Racial differences in optic disc topography: baseline results from the confocal scanning laser ophthalmoscopy ancillary study to the ocular hypertension treatment study.

OBJECTIVE: To examine racial differences in optic disc topography among ocular hypertensive participants in the Ocular Hypertension Treatment Study. METHODS: Four hundred thirty-nine participants from 7 Ocular Hypertension Treatment Study centers who had good-quality baseline images obtained using a quantitative 3-dimensional confocal scanning laser ophthalmoscope, the Heidelberg Retina Tomograph (Heidelberg Engineering, Dossenheim, Germany), were included in this study. The first 10 degrees- or 15 degrees-field of view mean topographic image acquired was included in all analyses. Differences in Heidelberg Retina Tomograph topographic optic disc parameter measurements by self-identified race were assessed using a mixed-effects linear model to control for confounders and for the use of both eyes in the model.
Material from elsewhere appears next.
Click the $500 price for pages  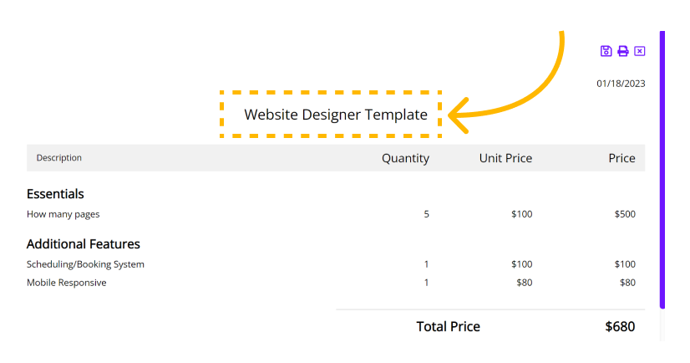click(x=625, y=214)
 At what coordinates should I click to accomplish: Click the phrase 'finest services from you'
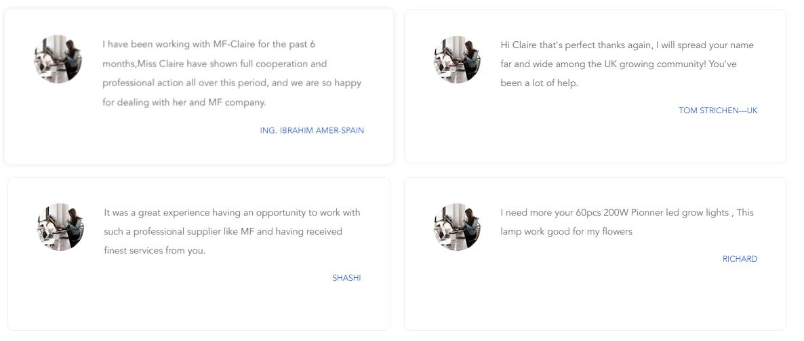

RESULTS: By self-attribution, 74 (17%) of the 439 participants were of African origin, 329 (75%) were white, 24 (5%) were Hispanic, and 12 (3%) were Native American, Native Alaskan, Asian, Pacific Islander, or unknown. The African American participants had statistically significantly (P<.001) larger mean (SD) optic disc areas than the other participants, 2.17 (0.41) mm(2) vs 1.87 (0.38) mm(2), respectively. African American participants had a larger cup area, cup volume, cup depth, neuroretinal rim area, rim volume, and smaller rim-optic disc area ratios than the other participants. No difference between African American and the other participants was found for cup shape and retinal nerve fiber layer thickness. After controlling for optic disc area, none of the differences between African American and the other participants found in the univariate analysis remained statistically significant (P>.10). CONCLUSIONS: This study demonstrated in a large cohort of subjects with ocular hypertension, that African Americans have significantly larger optic discs, optic cups, neuroretinal rims, and cup-disc ratios than other racial groups. Furthermore, this study found that differences in topographic optic disc parameters between African Americans with ocular hypertension and other racial groups are largely explained by the larger optic disc area in the African Americans. These results highlight the need to consider race and optic disc size when evaluating the appearance of the optic disc in glaucoma.